Machine LearningFeature Engineering & Selection

Lasso Regression

Overview

Direct Answer

Lasso Regression is a linear regression technique that incorporates L1 regularisation, adding a penalty proportional to the absolute value of coefficients. This penalty mechanism automatically shrinks less important feature weights toward zero, simultaneously performing regression and feature selection.

How It Works

The method minimises the sum of squared residuals plus a tunable regularisation parameter multiplied by the sum of absolute coefficient values. During optimisation, this L1 penalty structure creates a constraint geometry that forces coefficients of low-impact features to exact zero rather than merely reducing them.
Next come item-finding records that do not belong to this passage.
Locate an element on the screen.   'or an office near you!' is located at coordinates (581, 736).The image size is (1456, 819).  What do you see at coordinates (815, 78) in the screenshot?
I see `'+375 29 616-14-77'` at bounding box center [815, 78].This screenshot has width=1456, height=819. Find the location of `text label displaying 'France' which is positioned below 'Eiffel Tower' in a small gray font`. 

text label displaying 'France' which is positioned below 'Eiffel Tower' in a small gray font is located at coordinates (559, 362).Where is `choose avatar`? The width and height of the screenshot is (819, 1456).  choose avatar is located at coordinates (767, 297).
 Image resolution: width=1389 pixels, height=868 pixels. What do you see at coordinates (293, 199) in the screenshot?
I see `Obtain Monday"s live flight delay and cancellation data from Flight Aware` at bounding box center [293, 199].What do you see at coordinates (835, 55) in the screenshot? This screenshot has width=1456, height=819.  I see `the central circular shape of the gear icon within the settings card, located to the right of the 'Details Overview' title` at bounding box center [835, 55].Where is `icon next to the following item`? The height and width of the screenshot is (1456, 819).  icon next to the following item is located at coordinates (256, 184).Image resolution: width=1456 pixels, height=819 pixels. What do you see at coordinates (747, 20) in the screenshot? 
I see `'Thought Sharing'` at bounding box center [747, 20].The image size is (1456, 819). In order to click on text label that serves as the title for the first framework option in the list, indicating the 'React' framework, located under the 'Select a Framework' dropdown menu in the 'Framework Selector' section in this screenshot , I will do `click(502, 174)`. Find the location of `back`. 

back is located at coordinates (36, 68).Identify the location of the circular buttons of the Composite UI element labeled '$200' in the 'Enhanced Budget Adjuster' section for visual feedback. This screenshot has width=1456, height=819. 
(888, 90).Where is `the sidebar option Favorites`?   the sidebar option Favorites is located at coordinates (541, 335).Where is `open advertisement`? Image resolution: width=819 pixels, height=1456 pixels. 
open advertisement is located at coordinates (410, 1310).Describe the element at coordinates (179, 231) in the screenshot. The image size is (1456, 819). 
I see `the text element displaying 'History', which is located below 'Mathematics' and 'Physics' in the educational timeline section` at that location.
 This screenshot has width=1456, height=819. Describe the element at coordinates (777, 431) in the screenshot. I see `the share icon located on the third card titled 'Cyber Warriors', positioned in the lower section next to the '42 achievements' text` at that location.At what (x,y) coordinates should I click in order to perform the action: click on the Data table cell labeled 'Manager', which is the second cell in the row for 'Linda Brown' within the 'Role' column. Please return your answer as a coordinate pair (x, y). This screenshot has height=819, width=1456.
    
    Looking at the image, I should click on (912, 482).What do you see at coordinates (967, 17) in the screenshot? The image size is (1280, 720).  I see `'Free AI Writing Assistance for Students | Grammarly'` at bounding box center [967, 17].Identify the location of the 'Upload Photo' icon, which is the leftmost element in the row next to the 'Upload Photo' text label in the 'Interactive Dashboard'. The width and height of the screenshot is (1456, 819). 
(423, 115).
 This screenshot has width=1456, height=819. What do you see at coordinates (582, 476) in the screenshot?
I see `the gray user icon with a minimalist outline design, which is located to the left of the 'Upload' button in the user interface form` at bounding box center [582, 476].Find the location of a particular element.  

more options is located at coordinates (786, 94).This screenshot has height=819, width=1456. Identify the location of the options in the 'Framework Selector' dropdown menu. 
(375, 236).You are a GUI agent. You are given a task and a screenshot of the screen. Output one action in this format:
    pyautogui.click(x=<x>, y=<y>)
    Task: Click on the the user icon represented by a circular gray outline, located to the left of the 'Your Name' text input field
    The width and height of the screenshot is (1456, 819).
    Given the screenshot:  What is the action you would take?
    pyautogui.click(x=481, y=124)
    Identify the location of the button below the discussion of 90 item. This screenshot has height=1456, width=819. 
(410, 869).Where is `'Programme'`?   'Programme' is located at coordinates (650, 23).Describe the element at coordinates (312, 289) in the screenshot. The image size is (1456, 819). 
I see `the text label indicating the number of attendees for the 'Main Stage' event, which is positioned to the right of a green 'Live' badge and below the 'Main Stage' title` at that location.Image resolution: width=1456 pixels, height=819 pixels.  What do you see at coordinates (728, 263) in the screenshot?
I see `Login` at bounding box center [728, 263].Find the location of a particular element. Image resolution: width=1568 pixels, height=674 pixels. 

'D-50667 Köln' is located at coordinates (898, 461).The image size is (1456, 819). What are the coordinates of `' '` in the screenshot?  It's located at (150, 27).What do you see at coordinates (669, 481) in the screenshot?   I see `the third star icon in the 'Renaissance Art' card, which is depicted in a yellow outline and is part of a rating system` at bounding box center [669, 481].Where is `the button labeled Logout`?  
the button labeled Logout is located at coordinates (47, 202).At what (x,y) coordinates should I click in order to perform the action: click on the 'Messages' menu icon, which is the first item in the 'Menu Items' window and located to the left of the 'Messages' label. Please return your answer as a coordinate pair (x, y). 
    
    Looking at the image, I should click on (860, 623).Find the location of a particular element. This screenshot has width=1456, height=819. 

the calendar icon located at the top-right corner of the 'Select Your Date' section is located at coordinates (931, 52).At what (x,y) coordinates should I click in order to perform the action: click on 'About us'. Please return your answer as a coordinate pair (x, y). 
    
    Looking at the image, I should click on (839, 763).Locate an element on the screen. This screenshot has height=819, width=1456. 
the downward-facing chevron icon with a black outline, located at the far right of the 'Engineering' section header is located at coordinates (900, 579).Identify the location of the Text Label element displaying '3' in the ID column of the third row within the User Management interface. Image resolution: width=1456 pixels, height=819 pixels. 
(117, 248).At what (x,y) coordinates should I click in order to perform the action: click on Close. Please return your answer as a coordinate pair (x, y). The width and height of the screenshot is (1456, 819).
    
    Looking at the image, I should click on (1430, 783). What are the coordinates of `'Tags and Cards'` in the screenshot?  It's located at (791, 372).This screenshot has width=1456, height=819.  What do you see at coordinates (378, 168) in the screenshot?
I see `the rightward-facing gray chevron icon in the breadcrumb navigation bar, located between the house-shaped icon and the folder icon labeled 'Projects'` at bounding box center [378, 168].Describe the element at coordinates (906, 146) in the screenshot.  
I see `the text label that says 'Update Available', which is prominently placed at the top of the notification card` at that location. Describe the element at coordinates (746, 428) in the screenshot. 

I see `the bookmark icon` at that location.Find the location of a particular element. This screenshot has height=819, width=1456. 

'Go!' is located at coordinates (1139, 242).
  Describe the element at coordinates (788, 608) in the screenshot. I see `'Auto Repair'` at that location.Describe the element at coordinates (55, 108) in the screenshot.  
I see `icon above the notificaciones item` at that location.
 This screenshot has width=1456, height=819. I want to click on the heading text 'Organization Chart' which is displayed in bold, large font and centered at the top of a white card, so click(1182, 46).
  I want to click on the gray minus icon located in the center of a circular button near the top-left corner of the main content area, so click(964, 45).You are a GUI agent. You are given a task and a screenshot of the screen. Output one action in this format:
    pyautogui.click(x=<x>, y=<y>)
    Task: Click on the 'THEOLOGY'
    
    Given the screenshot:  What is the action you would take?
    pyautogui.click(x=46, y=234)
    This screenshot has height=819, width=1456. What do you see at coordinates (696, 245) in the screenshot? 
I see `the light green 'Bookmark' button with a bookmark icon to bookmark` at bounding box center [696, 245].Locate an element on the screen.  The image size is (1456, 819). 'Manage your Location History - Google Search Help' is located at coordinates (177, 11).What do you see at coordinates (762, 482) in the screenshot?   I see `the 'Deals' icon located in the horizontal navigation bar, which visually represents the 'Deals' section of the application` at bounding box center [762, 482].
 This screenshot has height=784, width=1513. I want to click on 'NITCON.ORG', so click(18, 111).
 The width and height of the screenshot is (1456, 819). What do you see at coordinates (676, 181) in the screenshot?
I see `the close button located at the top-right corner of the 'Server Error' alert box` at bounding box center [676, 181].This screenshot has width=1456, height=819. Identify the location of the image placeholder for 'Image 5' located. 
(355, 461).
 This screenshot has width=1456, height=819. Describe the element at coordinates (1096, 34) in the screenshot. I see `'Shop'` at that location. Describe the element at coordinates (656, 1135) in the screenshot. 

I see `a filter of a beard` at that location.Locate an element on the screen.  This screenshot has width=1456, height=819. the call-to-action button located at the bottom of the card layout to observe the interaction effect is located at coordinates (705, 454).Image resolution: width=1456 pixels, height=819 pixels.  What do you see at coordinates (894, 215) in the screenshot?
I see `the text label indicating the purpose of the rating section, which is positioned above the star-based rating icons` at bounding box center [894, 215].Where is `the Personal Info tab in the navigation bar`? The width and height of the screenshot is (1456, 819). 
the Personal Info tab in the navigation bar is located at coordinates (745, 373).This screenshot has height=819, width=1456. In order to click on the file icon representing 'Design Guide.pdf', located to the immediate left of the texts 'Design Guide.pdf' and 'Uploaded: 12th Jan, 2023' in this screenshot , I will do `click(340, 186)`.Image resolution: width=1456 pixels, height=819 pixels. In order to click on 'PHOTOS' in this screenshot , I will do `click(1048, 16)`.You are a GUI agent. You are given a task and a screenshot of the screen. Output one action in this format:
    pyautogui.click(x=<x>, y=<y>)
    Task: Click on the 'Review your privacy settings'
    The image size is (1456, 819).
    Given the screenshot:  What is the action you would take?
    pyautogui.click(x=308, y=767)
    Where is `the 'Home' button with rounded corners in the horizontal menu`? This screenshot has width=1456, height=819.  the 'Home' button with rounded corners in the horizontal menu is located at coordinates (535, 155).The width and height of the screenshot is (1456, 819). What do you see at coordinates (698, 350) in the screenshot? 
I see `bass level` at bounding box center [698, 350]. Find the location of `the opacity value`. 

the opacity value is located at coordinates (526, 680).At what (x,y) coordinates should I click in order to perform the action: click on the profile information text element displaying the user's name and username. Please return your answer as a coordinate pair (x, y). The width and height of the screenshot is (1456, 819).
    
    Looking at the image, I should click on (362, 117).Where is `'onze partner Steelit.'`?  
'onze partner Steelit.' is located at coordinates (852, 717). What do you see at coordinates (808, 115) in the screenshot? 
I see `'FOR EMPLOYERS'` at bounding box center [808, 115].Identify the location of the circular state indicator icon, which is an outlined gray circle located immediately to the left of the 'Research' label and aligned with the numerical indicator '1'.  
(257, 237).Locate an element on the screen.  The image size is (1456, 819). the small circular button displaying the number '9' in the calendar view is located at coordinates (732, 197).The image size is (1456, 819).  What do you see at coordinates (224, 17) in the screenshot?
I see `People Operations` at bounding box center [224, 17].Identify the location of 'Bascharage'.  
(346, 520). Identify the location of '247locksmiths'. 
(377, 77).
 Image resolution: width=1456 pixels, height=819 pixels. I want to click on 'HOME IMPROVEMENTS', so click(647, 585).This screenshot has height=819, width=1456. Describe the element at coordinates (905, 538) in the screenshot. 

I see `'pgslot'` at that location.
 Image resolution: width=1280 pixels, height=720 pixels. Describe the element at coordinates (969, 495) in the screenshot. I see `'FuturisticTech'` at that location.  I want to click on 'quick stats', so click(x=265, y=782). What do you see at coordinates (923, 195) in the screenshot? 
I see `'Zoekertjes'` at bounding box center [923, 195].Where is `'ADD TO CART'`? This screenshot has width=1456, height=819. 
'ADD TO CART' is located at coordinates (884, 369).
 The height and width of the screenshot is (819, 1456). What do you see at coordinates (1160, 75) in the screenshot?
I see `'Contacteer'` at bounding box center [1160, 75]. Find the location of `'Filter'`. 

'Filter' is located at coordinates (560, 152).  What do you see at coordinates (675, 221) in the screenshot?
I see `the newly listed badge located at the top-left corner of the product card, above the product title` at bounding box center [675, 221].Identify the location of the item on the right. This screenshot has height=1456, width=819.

The regularisation strength, controlled by the lambda hyperparameter, determines the trade-off between model fit and sparsity.

Why It Matters

Automatic feature elimination reduces model complexity and improves interpretability without manual feature engineering, critical for high-dimensional datasets where manual selection becomes infeasible. The resulting sparse models lower computational cost and memory requirements whilst mitigating multicollinearity effects, delivering faster inference and clearer decision logic for stakeholders.

Common Applications

Applications include genomics feature selection from thousands of genetic markers, credit risk modelling where interpretability meets regulatory compliance, and text classification where vocabulary dimensions exceed tens of thousands. Healthcare organisations use it to identify prognostic biomarkers whilst maintaining model parsimony.

Key Considerations

The method performs poorly when feature count exceeds sample size without dimensionality reduction, and its selection behaviour becomes unstable under high feature correlation. Practitioners must carefully tune the regularisation parameter through cross-validation, as suboptimal choices yield either underfitted or overfitted results.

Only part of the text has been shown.